A typical prosthetic capable of responding to nerve impulses contains electrical components that are connected to the patient’s nervous system through a series of electrodes attached at the end of the affected limb. Prosthetic manufacturers already have the ability to measure certain kinds of brain signals and translate them into limited movements.
Unfortunately, the human central nervous system is capable of sending an overwhelming amount of information that electronic devices have trouble processing. That’s why today’s prostheses are usually only capable of one or two movements. That is what researchers are working to change.
Applying Advanced Signal Processing
So what’s going on in the field of prosthetic design? A great article published by Wired in mid-October (2018) gives us a glimpse. Scientists in Baltimore have developed a device that combines advanced signal processing and deep learning technologies that could eventually be used to create the most lifelike prosthetic devices ever.

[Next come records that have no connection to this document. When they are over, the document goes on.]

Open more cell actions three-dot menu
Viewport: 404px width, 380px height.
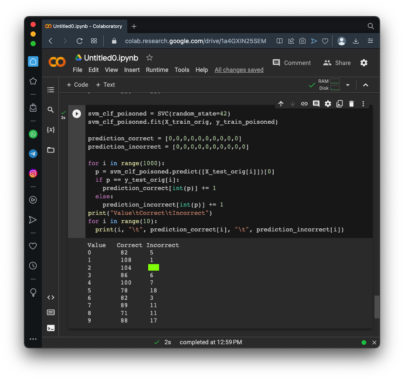(x=363, y=104)
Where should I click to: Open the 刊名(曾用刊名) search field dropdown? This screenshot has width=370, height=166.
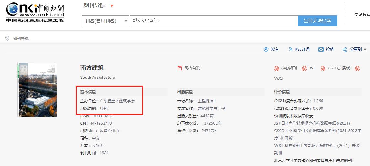[106, 21]
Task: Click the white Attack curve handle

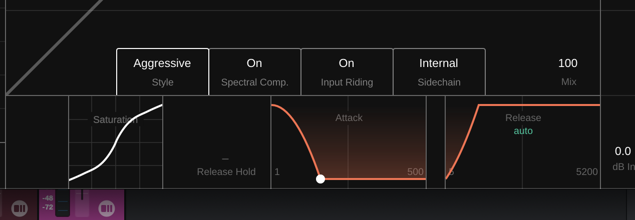Action: (321, 179)
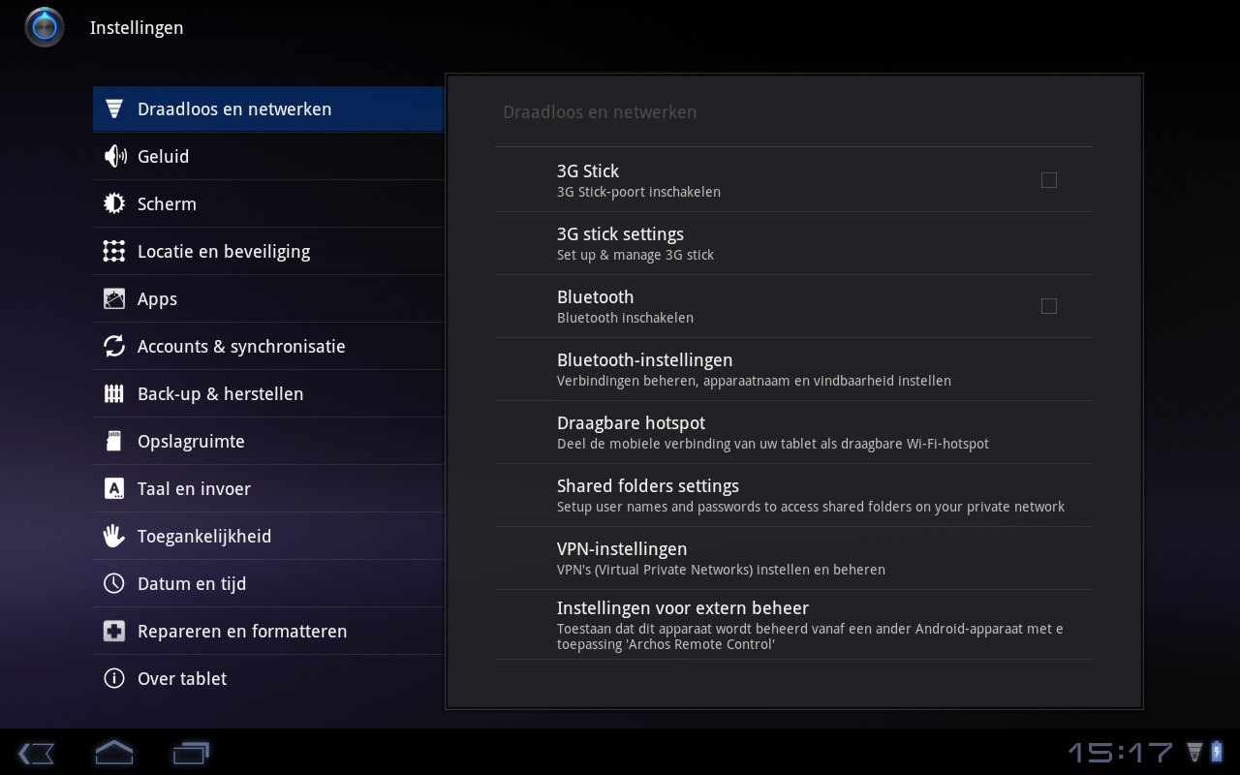Select the Scherm brightness icon
Viewport: 1240px width, 775px height.
114,203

The signal processing comes into play as the engine that gets a prosthetic device to respond. Rock West Solutions, a California company that specializes in signal processing technologies for the medical sector, explains that making advanced prosthetic devices work as intended requires sorting out all the signals coming from the patient’s brain. This is no easy task.
Advanced signal processing is necessary to determine which signals coming from the central nervous system’s full stream pertain to the affected limb and the movement the patient is trying to accomplish. Wired contributor Eric Niiler likens it to trying to identify individual instruments while listening to a full orchestra.
The human ear can certainly tell when an orchestra is loud. But only people with finely tuned ears can pick out individual instruments. Those with the talent are rare indeed. The task for prosthetic designers is similar.
Applying Deep-Learning Technologies
Once the Baltimore researchers got a handle on signal processing, they looked to introduce deep learning to the equation. It wasn’t enough just to identify the signals in question. Rather, they also had to take those signals and translate them into workable commands for a prosthetic device. That’s where deep learning comes into play.
Right now, it’s simply not possible for electronic devices to understand what the human brain is thinking. However, devices can be trained to respond to certain patterns. This enables the researchers to use deep learning to train prosthetic devices to respond in whatever way users want them to.
To accomplish the desired training, researchers came up with a tablet app that acts as an interpreter of sorts. Patients connected to the app attempt to get their prostheses to move by thinking about the movement in question. The app then translates brain signals associated with those thoughts into signals that move the prosthetic accordingly. By being trained to recognize brain signals, the prosthetic can artificially ‘learn’ how to respond to what the patient is thinking.
This sounds like a lot of science fiction, but it’s all real. Scientists are making tremendous strides toward creating genuinely lifelike prostheses powered by advanced signal processing and deep learning. We truly could be on the verge of a new kind of prosthetic that blurs the line between human and machine. Are we ready?